Business needs are changing, and “we have to change to keep the customer satisfied,” said Prince.
Energy services acquisition roundup
Centrica is among a number of European energy providers going after the North American distributed energy market. Energy giants such as Enel and Engie have amassed their own portfolio of distributed solar, energy storage, energy software, backup generation, demand response, and other grid edge capabilities.
Italian power giant Enel acquired demand response firm EnerNOC and battery storage specialist Demand Energy. EnerNOC, in turn, bought EV charging startup eMotorWerks.
Shell New Energies has been busy acquiring or investing in grid edge companies such as thermal storage firm Axiom Energy, microgrid company GI Energy and residential energy retailer Inspire Energy. Royal Dutch Shell bought MP2 Energy, a Texas-based developer of wind, PV and gas projects.
Engie, the services arm of GDF Suez, has a majority stake in behind-the-meter battery startup Green Charge Networks.
French mega-utility EDF bought Groom Energy Solutions through a subsidiary last year, launching its own C&I distributed energy business. EDF subsidiary Dalkia acquired CHP player Aegis Energy Services.

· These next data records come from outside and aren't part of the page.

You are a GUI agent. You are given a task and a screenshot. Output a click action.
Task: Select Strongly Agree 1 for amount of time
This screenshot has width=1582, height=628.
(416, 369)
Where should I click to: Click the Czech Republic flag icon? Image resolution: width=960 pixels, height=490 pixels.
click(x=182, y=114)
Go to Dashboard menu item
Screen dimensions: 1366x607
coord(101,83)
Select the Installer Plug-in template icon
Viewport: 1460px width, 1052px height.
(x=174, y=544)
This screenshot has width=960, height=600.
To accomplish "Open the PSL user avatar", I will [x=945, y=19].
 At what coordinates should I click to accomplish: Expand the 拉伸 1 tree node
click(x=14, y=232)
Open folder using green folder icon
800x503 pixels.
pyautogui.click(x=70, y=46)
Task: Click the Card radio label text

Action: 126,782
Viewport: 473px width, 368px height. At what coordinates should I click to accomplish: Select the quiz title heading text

Geothermal power giant Ormat acquired Viridity. Power plant engineering firm Wartsila bought Greensmith. And Aggreko bought energy storage firm Younicos.
This is a test
If an energy provider like Centrica is looking to win in the C&I energy services business, servicing all of the energy needs for the enterprise, then owning a solar EPC makes absolute sense. Centrica now has its own EPC resources, allowing the firm to “streamline project development processes under one roof,” according to GTM's Davis.
Many other global utilities and energy providers are making parallel business moves.
But as Ben Kellison, director of grid research at GTM, has noted, “There have not been enough instances of combined services contracts with C&I customers to definitively show that this is the model and the time to secure significant, replicable business. It is, however, a great way to buy many low-cost businesses to test what combinations of services become successful.”